Нет… Конечно, я не ревную свое дитя к Игорю Сергеевичу, он немолод и неинтересен для нее, она кокетничает с ним по привычке и чтобы оператор хорошо снимал. Она любит своего второго мужа (с первым они разошлись, не прожив и полгода), у них полная гармония. Но я давно привыкла везде быть первой, быть единственной женщиной, теперь это уходит — и мне больно, мне непривычно перехватывать восхищенные взгляды, обращенные не на меня. И потом, я влюбчива, хотя умело скрываю это: миллион моих кратковременных экспедиционных влюбленностей глубоко похоронен в клетках моей памяти, о них не помню только я. Довольно редко я жажду реализации, продолжения — нельзя, я дорожу своим строгим именем. Потому моя влюбчивость — моя беда. Но, быть может, без этого все-таки нет актрисы и повышенная эмоциональная уязвимость — составная таланта?

Я проснулась окончательно, и теперь не заснуть: заработал мозг. Вспоминаю, нежно, больно лелею внутренним зрением темный, как вода, взгляд из-под прямых вихров, тяжелые плечи, огромные руки… Вот он глядит на Сашку — покорность в его слегка косящих глазах, он ничего от нее не добивается, просто любуется. Однако во всякой бескорыстной нежности таится надежда — это аккумулятор нежности. Может, я жалко завишу от него именно из-за этого сочетания тяжелой мужской силы, грубоватой раскованности «бывалого человека» с нежностью, стоящей в его глазах. Я слышу в нем мужика, слышу силу, надежность…

Как-то месяца полтора назад мы с Игорем пошли с вечерней «режимной» съемки пешком в гостиницу — выяснилось, что оба любим ходить. Теперь гуляем часто. Игорь рассказывал мне, как лет шестнадцати сбежал из дома, уехал на Север в Якутию, мыл золотишко на Алдане и в Бодайбо, охотился с промысловиками в Забайкалье, работал в геологических партиях рабочим, два раза его там в пьяной драке порезали «зеки», выжил только благодаря своему могучему организму. Такие люди мне не встречались — я удивлялась, жалела безумно и вот дожалелась: теперь завишу от него, от того, поглядит ли он на меня со странной своей улыбочкой, Не разжимая губ, перекатывая желваки на щеках… Унижение, боль — пора освободиться, но я уже не могу.

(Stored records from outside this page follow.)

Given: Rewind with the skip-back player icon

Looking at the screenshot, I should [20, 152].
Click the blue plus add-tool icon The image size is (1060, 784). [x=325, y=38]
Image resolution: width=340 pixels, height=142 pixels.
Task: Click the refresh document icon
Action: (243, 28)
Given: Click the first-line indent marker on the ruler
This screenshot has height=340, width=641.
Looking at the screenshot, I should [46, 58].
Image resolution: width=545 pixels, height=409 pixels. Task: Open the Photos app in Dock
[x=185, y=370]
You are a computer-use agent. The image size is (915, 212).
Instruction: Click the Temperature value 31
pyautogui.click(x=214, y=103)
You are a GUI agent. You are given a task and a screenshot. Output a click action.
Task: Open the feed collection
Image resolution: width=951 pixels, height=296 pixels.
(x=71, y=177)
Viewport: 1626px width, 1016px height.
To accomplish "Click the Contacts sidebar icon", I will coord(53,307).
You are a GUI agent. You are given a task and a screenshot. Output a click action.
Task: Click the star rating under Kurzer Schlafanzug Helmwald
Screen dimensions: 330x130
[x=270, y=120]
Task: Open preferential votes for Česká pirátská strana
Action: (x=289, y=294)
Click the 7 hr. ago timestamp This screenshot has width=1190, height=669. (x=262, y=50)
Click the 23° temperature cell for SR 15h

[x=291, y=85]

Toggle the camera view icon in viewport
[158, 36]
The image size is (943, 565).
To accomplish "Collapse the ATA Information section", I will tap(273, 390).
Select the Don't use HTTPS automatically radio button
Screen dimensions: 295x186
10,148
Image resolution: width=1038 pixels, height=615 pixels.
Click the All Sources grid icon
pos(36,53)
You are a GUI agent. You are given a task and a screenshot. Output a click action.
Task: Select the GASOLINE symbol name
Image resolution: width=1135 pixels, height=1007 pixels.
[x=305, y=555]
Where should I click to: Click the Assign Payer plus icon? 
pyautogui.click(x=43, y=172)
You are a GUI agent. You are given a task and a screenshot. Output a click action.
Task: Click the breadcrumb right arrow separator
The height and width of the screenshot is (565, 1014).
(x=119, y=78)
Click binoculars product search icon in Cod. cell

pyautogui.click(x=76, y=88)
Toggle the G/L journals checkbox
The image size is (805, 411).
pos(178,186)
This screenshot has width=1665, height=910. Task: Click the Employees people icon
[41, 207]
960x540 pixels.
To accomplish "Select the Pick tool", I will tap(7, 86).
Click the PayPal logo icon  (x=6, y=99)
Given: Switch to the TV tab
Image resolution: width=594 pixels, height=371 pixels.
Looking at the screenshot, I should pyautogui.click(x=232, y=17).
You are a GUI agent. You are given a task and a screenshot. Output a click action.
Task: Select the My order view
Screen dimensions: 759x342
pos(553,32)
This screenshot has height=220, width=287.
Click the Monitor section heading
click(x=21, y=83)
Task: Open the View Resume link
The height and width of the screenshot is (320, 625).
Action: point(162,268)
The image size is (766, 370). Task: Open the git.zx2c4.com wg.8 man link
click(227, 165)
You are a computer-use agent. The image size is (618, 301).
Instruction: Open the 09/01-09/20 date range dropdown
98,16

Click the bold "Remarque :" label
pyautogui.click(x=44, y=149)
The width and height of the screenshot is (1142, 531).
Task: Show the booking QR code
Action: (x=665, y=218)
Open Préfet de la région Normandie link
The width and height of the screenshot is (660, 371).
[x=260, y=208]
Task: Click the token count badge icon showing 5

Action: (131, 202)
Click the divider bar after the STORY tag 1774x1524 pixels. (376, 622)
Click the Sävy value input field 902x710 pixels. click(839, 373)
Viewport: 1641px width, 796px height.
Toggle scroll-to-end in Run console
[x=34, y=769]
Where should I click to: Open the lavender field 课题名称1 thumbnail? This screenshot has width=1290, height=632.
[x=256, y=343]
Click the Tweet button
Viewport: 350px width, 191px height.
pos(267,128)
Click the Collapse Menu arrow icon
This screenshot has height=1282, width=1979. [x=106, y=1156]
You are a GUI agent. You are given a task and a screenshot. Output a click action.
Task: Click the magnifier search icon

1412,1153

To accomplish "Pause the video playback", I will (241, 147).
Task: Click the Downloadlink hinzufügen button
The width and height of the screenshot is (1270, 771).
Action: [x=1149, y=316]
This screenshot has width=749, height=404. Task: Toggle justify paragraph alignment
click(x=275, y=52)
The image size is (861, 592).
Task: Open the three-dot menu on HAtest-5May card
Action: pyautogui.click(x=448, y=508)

От отца унаследовала я эмоциональную уязвимость, неправую жажду сладкой боли оттого, что сгорает душа. Отец и сейчас, в свои восемьдесят шесть, еще не ищет покоя. Вчера перед «нижегородцем» я заскочила к нему, рассчитывая посидеть, поразговаривать, отогреть: обидела ведь, виновата. Купила в буфете на студии, что нашлось повкусней, взяла бутылку крымского портвейна. Дверь у отца никогда не прикрывается плотно, и, уже войдя в коридор, я услышала высоко звенящий растроганный голос моего батюшки, потом — хрипловатый женский. Конечно, у него сидит Люська, как я не подумала? Уйти? Но меня услышали, дверь распахнулась, на пороге возникла последняя платоническая привязанность отца. Желтая челка, желтые длинные волосы, красная помада, размалеванные глаза. Толстушка, коротышка, даже многомесячная беременность еще почти незаметна. Чем-то она напоминает покойную мачеху, наверное, поэтому отец выделяет Люську среди остальных своих пташек. «Перевоспитывать, спасать» — когда-то батюшка убеждал себя, что он за этим женился на мачехе, теперь ему кажется, что ради этого он не брезгует обществом веселых девочек.

«Ха, Стюра! Заходи. Мы тут закусываем, присоединяйся. Виктор мне рассказывает, как твоя мамаша хотела сделать аборт, а он не разрешил — и, значит, только ему ты обязана жизнью». — «Дважды, выходит». — «Оценила остроту. Мой пацан тоже ему будет жизнью обязан. Уговорил-таки, на твоем светлом примере убедил, оставила». — «Девочка, твой ребенок — это мой ребенок, я всегда помогу, чем смогу, рожай. Дожить бы только, чтобы твоего маленького увидеть, — и тогда подыхать можно».